To cite one more example, companies like, Novo Nordisk is developing a vibrant patient community named ‘Juvenation’, which is a peer-to-peer social group of individuals suffering from Type 1 diabetes. This program was launched by the company in November 2008 and now the community has over 16,000 members, as available in its ‘Facebook’ page.
Some other Pharmaceutical Companies, who are in the process of engaging with the customers through social media like Twitter, are Pfizer, Johnson & Johnson, Novartis, Boehringer Ingelheim, AstraZeneca, Bayer, GlaxoSmithKline, Sanofi, Roche and Merck.
Since the last few years, especially in the developed countries of the world, pharmaceutical companies have been talking about being ‘Patient Interest-Centric’ to ride squarely the increasingly powerful tide of ‘Patient Empowerment’ in their endeavor to satisfy the assertive demands of the new generation of healthcare consumers – the e-Patients.
However, in many cases the prevailing healthcare provisions, its structure and culture, together with stiff resistance of the regulators to let the industry engage directly with the patients, have inhibited the ‘Patient Interest-Centric’ intent of the stakeholders to take off the ground in a meaningful way.

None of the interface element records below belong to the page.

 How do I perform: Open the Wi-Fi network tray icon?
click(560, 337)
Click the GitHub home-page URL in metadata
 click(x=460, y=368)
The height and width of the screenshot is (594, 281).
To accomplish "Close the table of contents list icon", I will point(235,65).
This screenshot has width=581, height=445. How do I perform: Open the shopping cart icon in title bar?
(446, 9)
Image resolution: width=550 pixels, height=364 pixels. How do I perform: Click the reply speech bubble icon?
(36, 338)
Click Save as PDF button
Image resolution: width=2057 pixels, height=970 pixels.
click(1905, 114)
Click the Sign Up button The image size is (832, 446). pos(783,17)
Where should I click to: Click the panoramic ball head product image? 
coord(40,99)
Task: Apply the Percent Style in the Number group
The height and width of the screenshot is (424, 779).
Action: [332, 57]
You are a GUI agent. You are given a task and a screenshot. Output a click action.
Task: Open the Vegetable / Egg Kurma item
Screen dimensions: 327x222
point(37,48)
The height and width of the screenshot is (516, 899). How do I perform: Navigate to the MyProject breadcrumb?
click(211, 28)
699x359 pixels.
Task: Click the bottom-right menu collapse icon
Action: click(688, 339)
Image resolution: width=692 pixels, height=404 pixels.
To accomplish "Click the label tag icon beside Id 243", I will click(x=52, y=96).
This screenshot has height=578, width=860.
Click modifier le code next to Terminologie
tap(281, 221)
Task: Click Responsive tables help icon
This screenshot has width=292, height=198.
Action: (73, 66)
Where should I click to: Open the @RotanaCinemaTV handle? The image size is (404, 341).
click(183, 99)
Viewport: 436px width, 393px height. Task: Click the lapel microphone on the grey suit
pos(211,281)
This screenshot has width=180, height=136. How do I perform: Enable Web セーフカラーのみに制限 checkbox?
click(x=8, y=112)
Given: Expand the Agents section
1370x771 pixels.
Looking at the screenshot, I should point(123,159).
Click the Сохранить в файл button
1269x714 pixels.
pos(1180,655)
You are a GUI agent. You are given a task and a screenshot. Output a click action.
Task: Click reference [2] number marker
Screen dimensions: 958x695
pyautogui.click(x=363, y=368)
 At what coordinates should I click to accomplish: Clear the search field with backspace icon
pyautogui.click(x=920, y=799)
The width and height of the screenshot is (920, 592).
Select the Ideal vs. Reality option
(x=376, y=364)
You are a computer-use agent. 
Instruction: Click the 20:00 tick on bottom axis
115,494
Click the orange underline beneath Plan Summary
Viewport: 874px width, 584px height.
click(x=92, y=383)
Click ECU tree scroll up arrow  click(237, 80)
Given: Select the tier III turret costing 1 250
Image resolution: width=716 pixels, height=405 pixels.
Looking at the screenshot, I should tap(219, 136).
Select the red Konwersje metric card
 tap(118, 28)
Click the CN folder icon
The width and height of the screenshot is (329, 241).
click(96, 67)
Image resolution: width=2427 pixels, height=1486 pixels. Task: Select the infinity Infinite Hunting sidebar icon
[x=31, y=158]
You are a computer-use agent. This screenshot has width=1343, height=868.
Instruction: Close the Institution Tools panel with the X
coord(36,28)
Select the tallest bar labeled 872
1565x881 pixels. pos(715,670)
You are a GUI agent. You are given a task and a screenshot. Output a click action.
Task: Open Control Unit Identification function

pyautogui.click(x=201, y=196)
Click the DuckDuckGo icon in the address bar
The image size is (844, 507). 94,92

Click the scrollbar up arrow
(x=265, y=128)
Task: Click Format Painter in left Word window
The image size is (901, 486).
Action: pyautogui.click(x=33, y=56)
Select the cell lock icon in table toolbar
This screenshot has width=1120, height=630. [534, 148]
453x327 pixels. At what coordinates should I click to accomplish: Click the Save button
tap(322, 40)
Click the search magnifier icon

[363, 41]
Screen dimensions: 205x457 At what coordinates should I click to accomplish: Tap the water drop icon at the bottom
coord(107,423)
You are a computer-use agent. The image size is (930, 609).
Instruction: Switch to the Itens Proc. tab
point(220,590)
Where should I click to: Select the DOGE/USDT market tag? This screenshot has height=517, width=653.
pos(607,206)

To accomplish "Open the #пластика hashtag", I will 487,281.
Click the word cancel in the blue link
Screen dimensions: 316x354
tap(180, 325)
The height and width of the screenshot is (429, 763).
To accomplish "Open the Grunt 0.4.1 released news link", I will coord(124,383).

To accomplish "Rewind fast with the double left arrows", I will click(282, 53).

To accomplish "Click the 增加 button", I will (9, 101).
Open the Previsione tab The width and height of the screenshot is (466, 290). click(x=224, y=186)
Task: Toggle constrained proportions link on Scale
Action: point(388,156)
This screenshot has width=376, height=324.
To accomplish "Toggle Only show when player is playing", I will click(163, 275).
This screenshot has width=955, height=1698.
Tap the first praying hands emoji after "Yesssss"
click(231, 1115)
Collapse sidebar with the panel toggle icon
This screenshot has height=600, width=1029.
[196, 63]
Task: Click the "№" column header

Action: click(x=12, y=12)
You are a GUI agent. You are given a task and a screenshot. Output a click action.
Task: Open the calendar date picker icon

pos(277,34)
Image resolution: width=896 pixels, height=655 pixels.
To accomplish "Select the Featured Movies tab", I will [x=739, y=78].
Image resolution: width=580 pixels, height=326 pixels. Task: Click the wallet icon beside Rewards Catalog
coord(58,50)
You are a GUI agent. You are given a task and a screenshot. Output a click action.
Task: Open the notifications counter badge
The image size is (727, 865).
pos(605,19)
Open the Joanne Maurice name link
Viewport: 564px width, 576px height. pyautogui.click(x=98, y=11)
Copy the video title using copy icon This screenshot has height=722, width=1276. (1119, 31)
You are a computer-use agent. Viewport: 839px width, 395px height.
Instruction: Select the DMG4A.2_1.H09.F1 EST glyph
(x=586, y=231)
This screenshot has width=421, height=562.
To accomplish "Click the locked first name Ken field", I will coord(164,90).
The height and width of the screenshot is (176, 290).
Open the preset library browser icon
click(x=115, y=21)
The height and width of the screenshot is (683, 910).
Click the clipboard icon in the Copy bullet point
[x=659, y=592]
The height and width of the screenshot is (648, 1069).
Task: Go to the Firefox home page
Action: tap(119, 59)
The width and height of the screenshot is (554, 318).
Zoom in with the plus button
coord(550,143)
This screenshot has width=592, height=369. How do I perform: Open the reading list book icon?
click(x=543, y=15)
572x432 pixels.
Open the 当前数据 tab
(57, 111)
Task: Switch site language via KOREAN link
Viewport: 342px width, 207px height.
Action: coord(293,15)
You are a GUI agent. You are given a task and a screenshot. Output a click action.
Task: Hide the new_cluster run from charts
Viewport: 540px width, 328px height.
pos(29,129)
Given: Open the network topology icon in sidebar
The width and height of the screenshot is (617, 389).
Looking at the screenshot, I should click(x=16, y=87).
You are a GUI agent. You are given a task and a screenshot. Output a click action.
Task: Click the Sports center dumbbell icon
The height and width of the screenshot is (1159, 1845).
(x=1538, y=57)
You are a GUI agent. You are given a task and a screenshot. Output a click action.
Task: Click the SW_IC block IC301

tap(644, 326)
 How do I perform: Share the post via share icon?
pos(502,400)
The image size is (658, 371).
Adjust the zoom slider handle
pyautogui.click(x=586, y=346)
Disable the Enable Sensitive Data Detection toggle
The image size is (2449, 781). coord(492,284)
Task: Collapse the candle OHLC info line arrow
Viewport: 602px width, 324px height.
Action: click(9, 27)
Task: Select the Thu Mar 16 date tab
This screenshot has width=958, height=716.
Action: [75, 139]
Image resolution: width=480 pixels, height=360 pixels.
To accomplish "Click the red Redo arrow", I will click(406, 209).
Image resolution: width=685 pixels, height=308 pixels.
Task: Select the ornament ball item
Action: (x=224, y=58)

At the same time, the aggressive marketing focus of the pharmaceutical industry and blatant commercialization of the system by the healthcare professionals, have more often than not failed to translate the good intent of ‘Patient Interest-Centric’ healthcare process into reality.
Increasing general awareness and rapid access to information on diseases, products and the cost-effective treatment processes through internet, in addition to fast communication within the patients/groups through social media like, ‘Twitter’ and ‘Facebook’ by more and more patients, I reckon, are expected to show the results of creation of more number of e-Patients in India.
As reported by the World Health Organization (WHO), at the First European Conference on ‘Patient Empowerment’ held in Copenhagen, Denmark on 11–12 April 2012, Robert Johnstone of the International Alliance of Patient Organizations said:
“What needs to happen is for doctors to come down off their pedestal and for patients to get up off their knees.”
To reduce healthcare costs significantly in India, let the government together with the civil society accelerate the process of creating more and more e-Patients – Quality and Cost-Empowered Patients in the country, avoiding any further delay. In that endeavor likes of SMS based services, as stated above, are expected to be just the small steps before a giant leap is taken towards this direction.
By: Tapan J Ray
Disclaimer: The views/opinions expressed in this article are entirely my own, written in my individual and personal capacity. I do not represent any other person or organization for this opinion.